05
  • Normalising relational data

    In this week, we will cover the following topics:
    Anomalies that can occur when modifying a database.
    The process of data optimisation (a.k.a data normalisation).
    Basic data normalisation steps, 0NF, 1NF, 2NF, 3NF.
    An example of data normalisation, from first to third normal form.

    … and will result in the following learning outcomes:
    An understanding of some different kinds of anomalies, and therefore why structuring data in a specific way to help avoid these anomalies is important.
    An understanding of normalisation as a sequential process.
    A practical knowledge of what to do when normalising a relational database.
  • 5.1 Overview

    The process of normalization is a way of ensuring that the structure of your database is welldesigned. In this context, well-designed means from the point of view of:

    data storage and;
    data integrity.

    To improve memory usage and data integrity, it is important that the data is stored just once inside a database. Of course, the reason that this is a good thing from the point of view of memory is very obvious. From the point of view of data integrity, and we have touched on this previously, it is advantageous wherever possible to store a single copy of any given datum. Example important reasons are that if a datum is stored more than once, then:

    each separate storage location needs to be updated, whenever there is a change in the data itself.
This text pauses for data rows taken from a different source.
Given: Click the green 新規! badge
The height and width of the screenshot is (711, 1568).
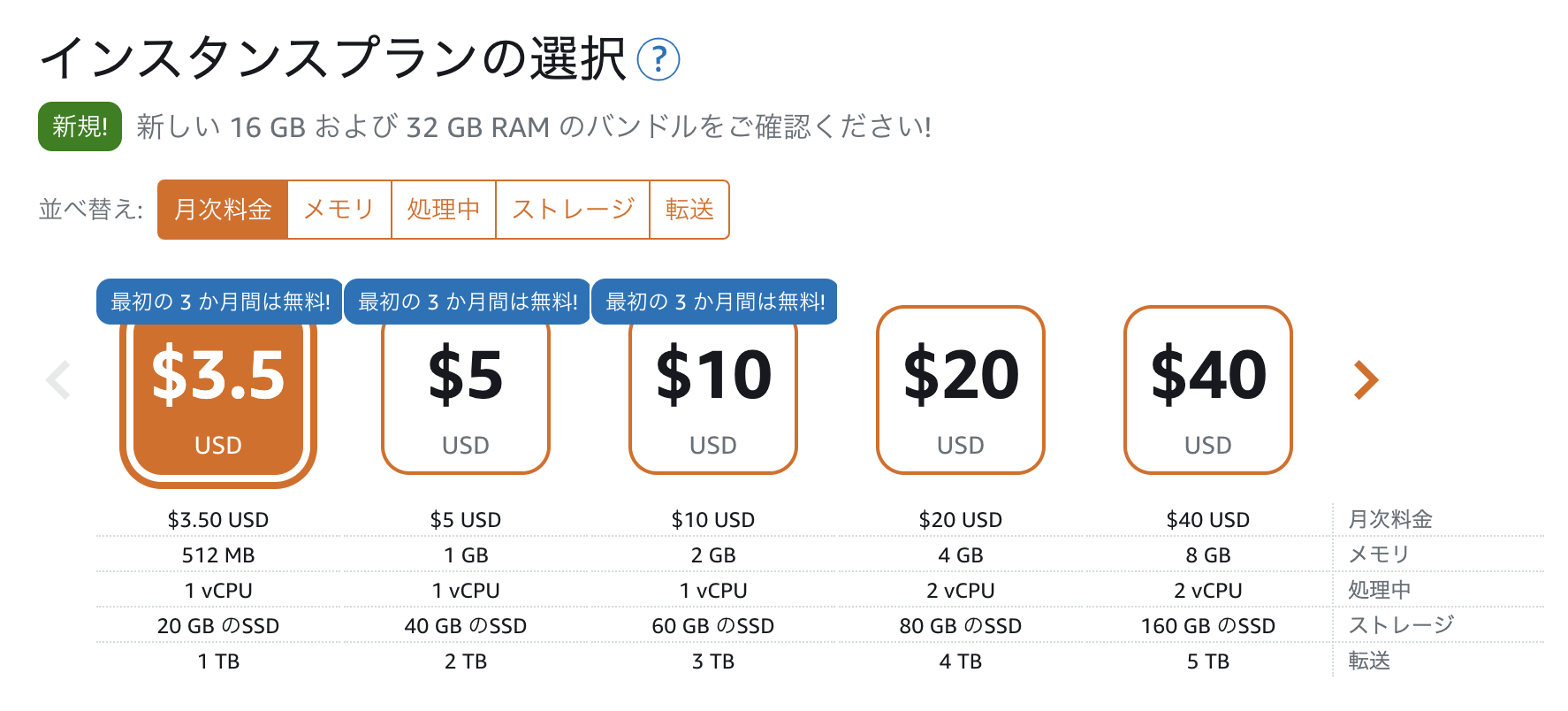Looking at the screenshot, I should coord(80,126).
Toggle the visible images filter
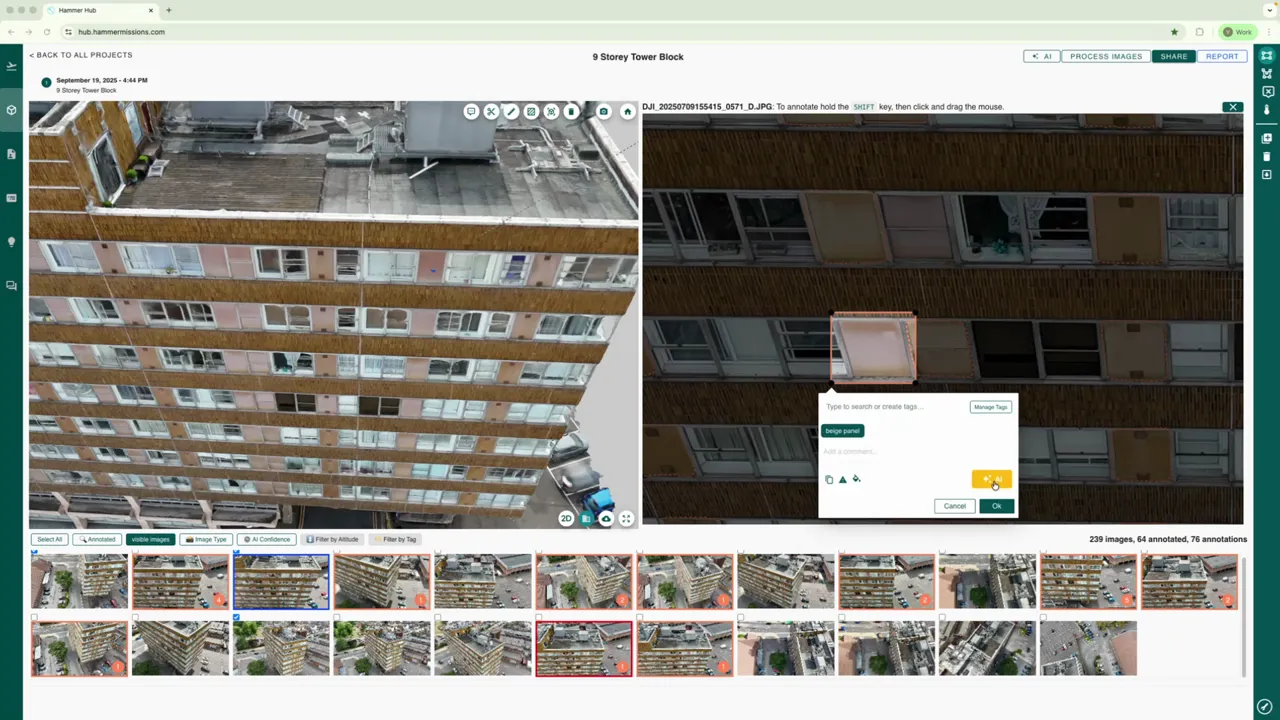Viewport: 1280px width, 720px height. pyautogui.click(x=150, y=539)
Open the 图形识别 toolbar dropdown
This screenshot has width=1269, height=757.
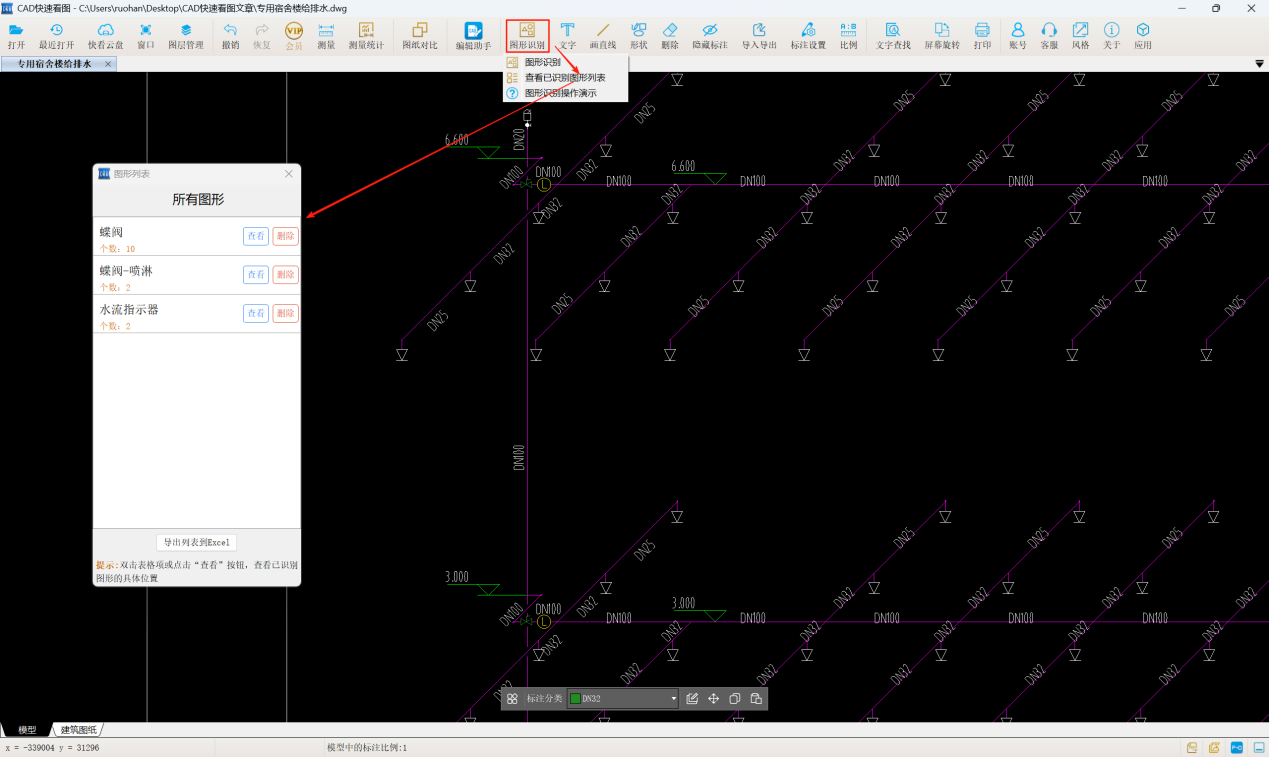(527, 36)
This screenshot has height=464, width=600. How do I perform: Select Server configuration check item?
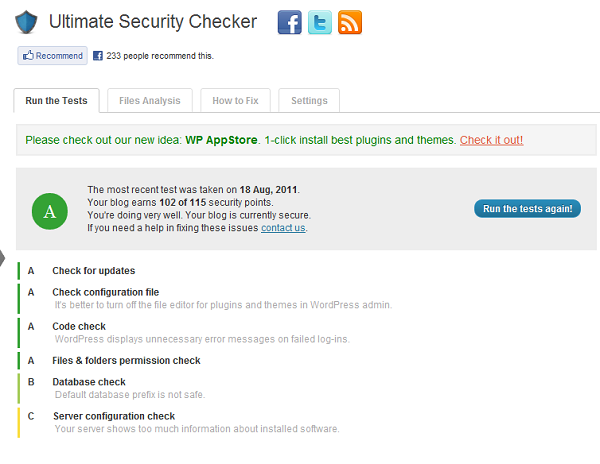(x=114, y=416)
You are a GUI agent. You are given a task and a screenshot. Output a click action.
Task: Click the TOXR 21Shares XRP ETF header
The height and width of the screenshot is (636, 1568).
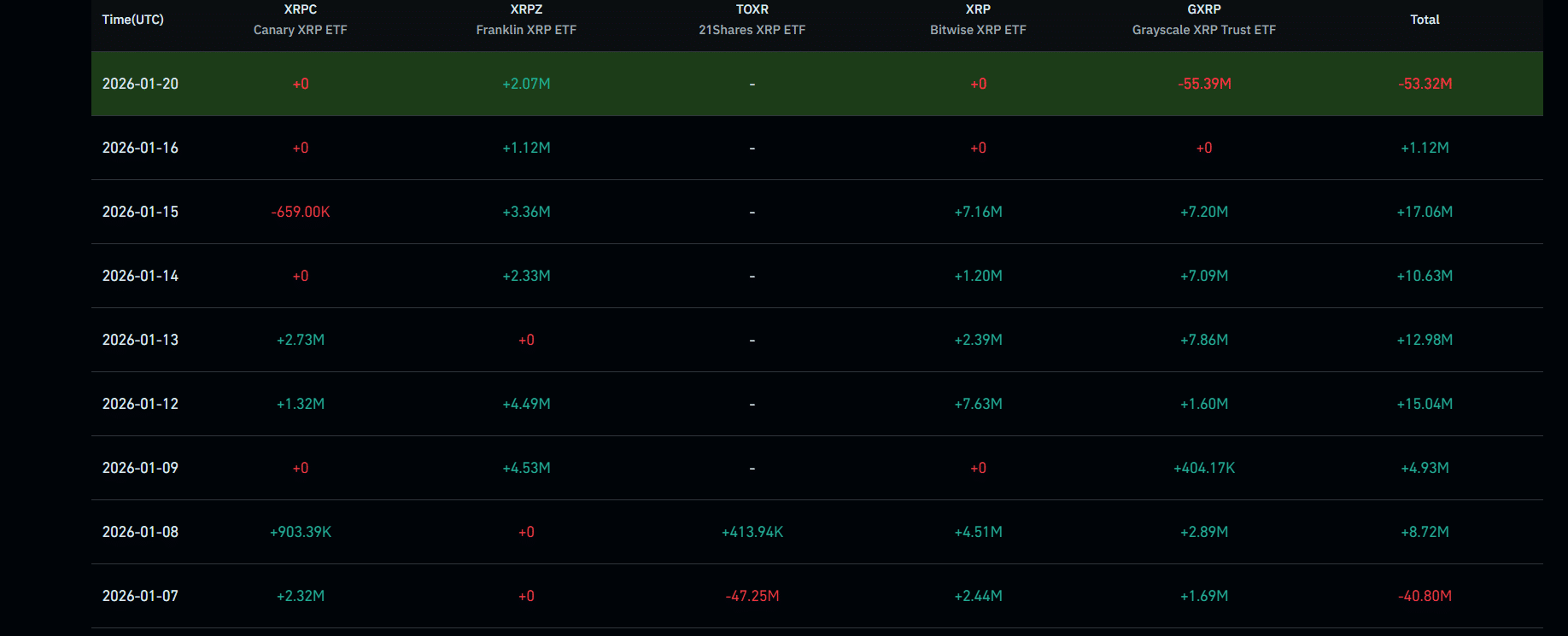pos(752,20)
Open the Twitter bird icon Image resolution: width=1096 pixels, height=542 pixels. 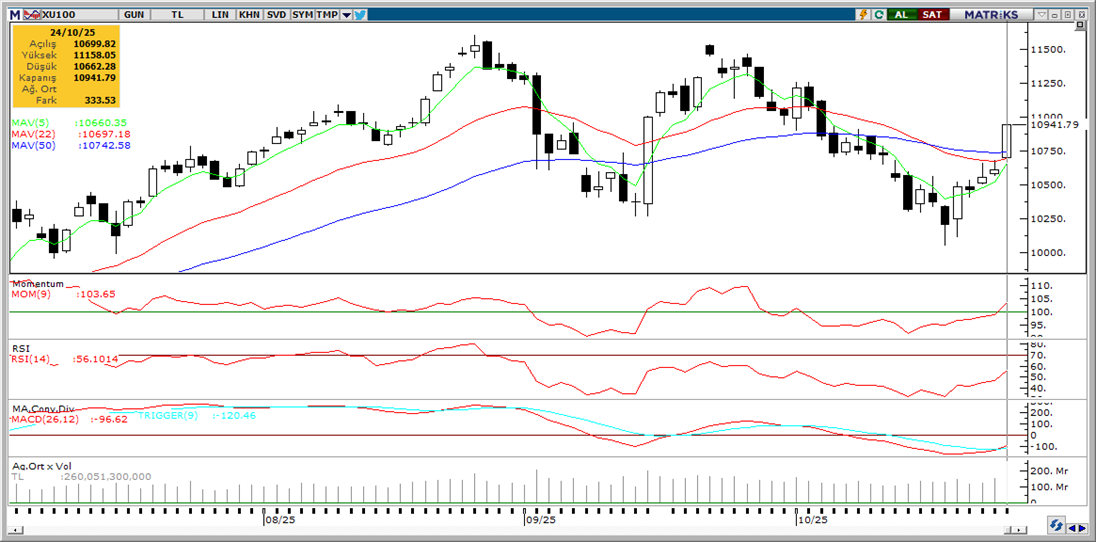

    each separate storage may result in more search, whenever there is a query concerning the datum.

    alterations to the data must be kept consistent if the database is to remain useful, otherwise, the thought-of single datum, in fact, becomes fragmented into erroneous copies of itself. This can lead to major problems.

    each separate storage takes up additional memory, resulting in redundancy and increased cost.

    Normalisation is:

    “A formal procedure … that can be followed to organise data into a standard format which avoids many processing difficulties.”
    Ritchie (2002)


    a procedure to produce data with “the minimal number of attributes to support the data requirements of the enterprise; attributes with a close logical relationship …[placed] in the same relation; minimal redundancy, with each attribute represented only once…with the exception of foreign keys”.
    Connolly and Begg (2015)


    “not an ivory tower, theoretical, academic thing that people talk about but no-body really does in the real-world. No. Everybody does this. If you are a working database administrator or database designer you can do normalization in your sleep. It is a core competency of the job.”
    Allardice (2015)

    Therefore, normalization is important because it is a highly pragmatic way of guiding you through some steps to improve your database.

    Update anomaly
    Figure 1: Update anomaly.

  • 5.2 The problem of data modification anomalies

    In relational database design, the normalization process should prevent the occurrence of modification anomalies. It is impossible to cover all of the possible examples of anomalies, and you will come across many different examples in the literature, but in order to give you an idea of what modification anomalies are, we present one example for each modification anomaly type, as follows: update anomaly, insertion anomaly, deletion anomaly.
  • 5.2.1 Example: update anomaly

    Consider a situation where a manufacturer, of computers say, distributes computers to various Customers. Please see Figure 1. Within its database the customer table includes, among other things, the following: a customer ID, a customer address and the type of building at that address. Unfortunately, in this case, the table is poorly populated. Firstly, the Customer with ID = 426 has two entries for the address, by mistake. In and of itself this duplication is a waste of memory.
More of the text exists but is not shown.